Cari amici lettori, ci sono storie potenti, capaci di toccarci nel profondo dell’anima, come quella di Davide Cerullo che vi presentiamo in questo numero (pag. 16). Da camorrista a credente in Gesù, ora impegnato per il bene e al servizio di altre persone: una storia di rinascita che dovrebbe ispirarci fiducia e speranza nel cambiamento possibile.
Cos’altro è la conversione se non un cambiamento – innescato da Dio certo – e cui noi, con la nostra libertà e responsabilità, nella fatica della vita, aderiamo piano piano? Siamo forse un po’ troppo abituati infatti a “sentire” la Quaresima come tempo di rinunce, piccole o grandi, penitenze, insomma di privazioni e sacrifici più che un tempo di cambiamento e di cammino. Ma potremmo – e dovremmo! – guardarla da un’altra prospettiva: la possibilità di tirare fuori il meglio di noi, che giace sopito. Ci sono potenzialità di bene, di vita, di amore, che rimangono sepolte in noi, inespresse… finché non vengono risvegliate. La Quaresima è il tempo per questo “risveglio”.

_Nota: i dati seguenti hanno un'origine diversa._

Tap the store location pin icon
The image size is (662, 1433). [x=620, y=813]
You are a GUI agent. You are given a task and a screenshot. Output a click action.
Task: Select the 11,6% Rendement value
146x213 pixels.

Leggendo di storie “eccezionali” come quella di Cerullo, siamo forse tentati di pensare che la nostra realtà è molto distante da un “esempio” così alto e – quindi – irraggiungibile. A volte siamo troppo pessimisti sulle nostre possibilità di cambiamento, anche minimo. È uno stato d’animo ben descritto dal teologo Romano Guardini in un bellissimo libretto del 1935, La vita della fede: «Nonostante lo scacco subìto restiamo fiduciosi per un certo periodo.
Diciamo a noi stessi: la prossima volta andrà meglio…. Poi, a poco a poco, diventiamo scettici e ci domandiamo sconsolati: dov’è dunque questa liberazione di cui parla la fede?... appaiono l’abitudine, la rassegnazione, la routine; e con angoscia disperata, ci si chiede: dov’è il rinnovamento di cui parla la fede?». Sono esperienze comuni nella vita di tutti noi credenti.
E vale ancora la risposta che dava allora Guardini, che sottolineava il legame tra fede e speranza: «La vita celeste è in noi anche se non la sentiamo; essa cresce, nonostante tutte le vanità dei nostri sforzi, grazie a Dio; a noi tocca di tenere duro, di avere pazienza e ricominciare sempre; ogni scoraggiamento, indurimento e sconfitta non sono semplice apparenza, ma verità amara, resistenza terribilmente ostinata della realtà profana alla redenzione.
Tuttavia questa vita interiore si sviluppa giacché, venuta dal cielo, essa trionfa del mondo». È, questo, l’atteggiamento della speranza cristiana, che sa che la “vittoria” non è di questo mondo, ma paradossalmente «è anche coscienza di vittoria e di cambiamento nonostante un’opposizione apparentemente terribile; essa è certezza della salvezza, nonostante l’obiezione del mondo che ne sentenzia l’impossibilità». La Quaresima in fondo è attraversare, con Cristo, questo intrico di luce e ombra che sono le nostre vite, certi che ci attende un destino di “risurrezione”.